- _Supplied passage_
Nervous
necrosis virus (NNV) is the causative agent of viral nervous
necrosis (VNN), which is one of the most serious
fish diseases leading to mass mortality in a wide range of fish species worldwide. Although a few
injectable inactivated vaccines are commercially available, there is a need for more labor-saving, cost-effective, and fish-friendly immunization methods. The use of transgenic plants expressing pathogen-derived recombinant
antigens as
edible vaccines is an ideal way to meet these requirements. In this study, chloroplast genetic engineering was successfully utilized to overexpress the red-spotted grouper NNV
capsid protein (RGNNV-CP). The RGNNV-CP accumulated at high levels in all young, mature, and old senescent leaves of transplastomic tobacco plants (averaging approximately 3 mg/g leaf fresh weight). The RGNNV-CP efficiently self-assembled into virus-like particles (RGNNV-VLPs) in the chloroplast stroma of the transgenic lines, which could be readily observed by in situ transmission electron microscopy. Furthermore,
intraperitoneal injection and
oral administration of the crudely purified
protein extract containing chloroplast-derived RGNNV-VLPs provided the sevenband grouper fish with sufficient protection against RGNNV challenge, and its immunogenicity was comparable to that of a commercial
injectable vaccine. These findings indicate that chloroplast-derived VLP
vaccines may play a promising role in the prevention of various diseases, not only in fish but also in other animals, including humans.

- _Instructions for the task_
Decide whether each statement agrees with the passage on nervous necrosis virus, and support each yes or no with the deciding words of the passage. (a) The RGNNV-CP built up only in young leaves of the transplastomic tobacco plants. (b) Giving the extract by mouth protected the sevenband grouper fish against RGNNV challenge. (c) No injectable vaccines against the virus are commercially available. The rows after this sentence are separate material and unrelated to the passage on nervous necrosis virus.

- _Listed entries_
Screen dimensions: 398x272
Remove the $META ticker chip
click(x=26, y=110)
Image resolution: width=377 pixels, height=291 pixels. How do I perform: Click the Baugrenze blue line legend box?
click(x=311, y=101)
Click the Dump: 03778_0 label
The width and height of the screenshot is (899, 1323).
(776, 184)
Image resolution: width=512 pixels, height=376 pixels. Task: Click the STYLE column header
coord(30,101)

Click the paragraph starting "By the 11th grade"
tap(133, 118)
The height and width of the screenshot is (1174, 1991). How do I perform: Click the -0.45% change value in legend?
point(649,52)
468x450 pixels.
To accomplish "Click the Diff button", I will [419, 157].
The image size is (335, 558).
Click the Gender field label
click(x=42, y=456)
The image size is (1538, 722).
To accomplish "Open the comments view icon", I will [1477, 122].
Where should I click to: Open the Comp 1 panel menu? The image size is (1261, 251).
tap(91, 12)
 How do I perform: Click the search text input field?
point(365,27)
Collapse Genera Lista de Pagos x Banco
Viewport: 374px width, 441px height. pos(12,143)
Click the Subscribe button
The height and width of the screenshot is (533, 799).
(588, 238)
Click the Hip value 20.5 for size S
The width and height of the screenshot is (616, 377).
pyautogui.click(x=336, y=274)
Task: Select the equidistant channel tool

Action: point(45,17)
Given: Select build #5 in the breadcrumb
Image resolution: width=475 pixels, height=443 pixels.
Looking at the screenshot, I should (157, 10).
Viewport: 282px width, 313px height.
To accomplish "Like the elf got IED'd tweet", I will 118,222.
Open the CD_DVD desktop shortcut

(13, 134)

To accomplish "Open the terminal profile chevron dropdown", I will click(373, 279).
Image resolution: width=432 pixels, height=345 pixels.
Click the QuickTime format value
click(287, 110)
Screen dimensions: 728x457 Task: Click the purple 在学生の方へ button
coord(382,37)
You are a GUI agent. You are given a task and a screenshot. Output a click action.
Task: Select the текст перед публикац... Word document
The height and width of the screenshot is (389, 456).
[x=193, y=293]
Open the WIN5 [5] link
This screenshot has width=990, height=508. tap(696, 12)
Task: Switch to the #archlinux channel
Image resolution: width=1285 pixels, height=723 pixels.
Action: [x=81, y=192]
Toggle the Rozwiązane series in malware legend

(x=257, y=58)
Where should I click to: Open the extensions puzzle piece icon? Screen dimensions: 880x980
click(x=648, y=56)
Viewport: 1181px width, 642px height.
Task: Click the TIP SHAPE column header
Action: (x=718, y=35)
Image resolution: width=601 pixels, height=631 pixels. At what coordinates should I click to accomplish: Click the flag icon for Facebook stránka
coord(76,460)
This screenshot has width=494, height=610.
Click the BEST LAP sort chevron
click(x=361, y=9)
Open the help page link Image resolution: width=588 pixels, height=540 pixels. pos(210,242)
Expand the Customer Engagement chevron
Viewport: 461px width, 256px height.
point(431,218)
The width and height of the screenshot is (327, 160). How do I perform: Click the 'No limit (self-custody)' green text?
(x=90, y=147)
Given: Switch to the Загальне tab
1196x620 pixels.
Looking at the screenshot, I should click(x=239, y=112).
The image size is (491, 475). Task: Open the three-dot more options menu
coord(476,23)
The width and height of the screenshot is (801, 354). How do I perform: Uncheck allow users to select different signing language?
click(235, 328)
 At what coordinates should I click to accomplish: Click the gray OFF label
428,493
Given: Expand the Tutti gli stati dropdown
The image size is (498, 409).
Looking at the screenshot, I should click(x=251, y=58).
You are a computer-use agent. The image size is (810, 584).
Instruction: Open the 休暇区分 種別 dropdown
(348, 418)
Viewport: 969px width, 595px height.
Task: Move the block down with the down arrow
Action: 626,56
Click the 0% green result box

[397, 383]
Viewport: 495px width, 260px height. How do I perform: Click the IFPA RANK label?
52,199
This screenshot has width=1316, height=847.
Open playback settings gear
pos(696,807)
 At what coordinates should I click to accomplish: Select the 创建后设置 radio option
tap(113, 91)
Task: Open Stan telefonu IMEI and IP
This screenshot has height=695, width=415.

- _Expected output_
(a) No: "The RGNNV-CP accumulated at high levels in all young, mature, and old senescent leaves of transplastomic tobacco plants"
(b) Yes: "intraperitoneal injection and oral administration of the crudely purified protein extract containing chloroplast-derived RGNNV-VLPs provided the sevenband grouper fish with sufficient protection against RGNNV challenge"
(c) No: "a few injectable inactivated vaccines are commercially available"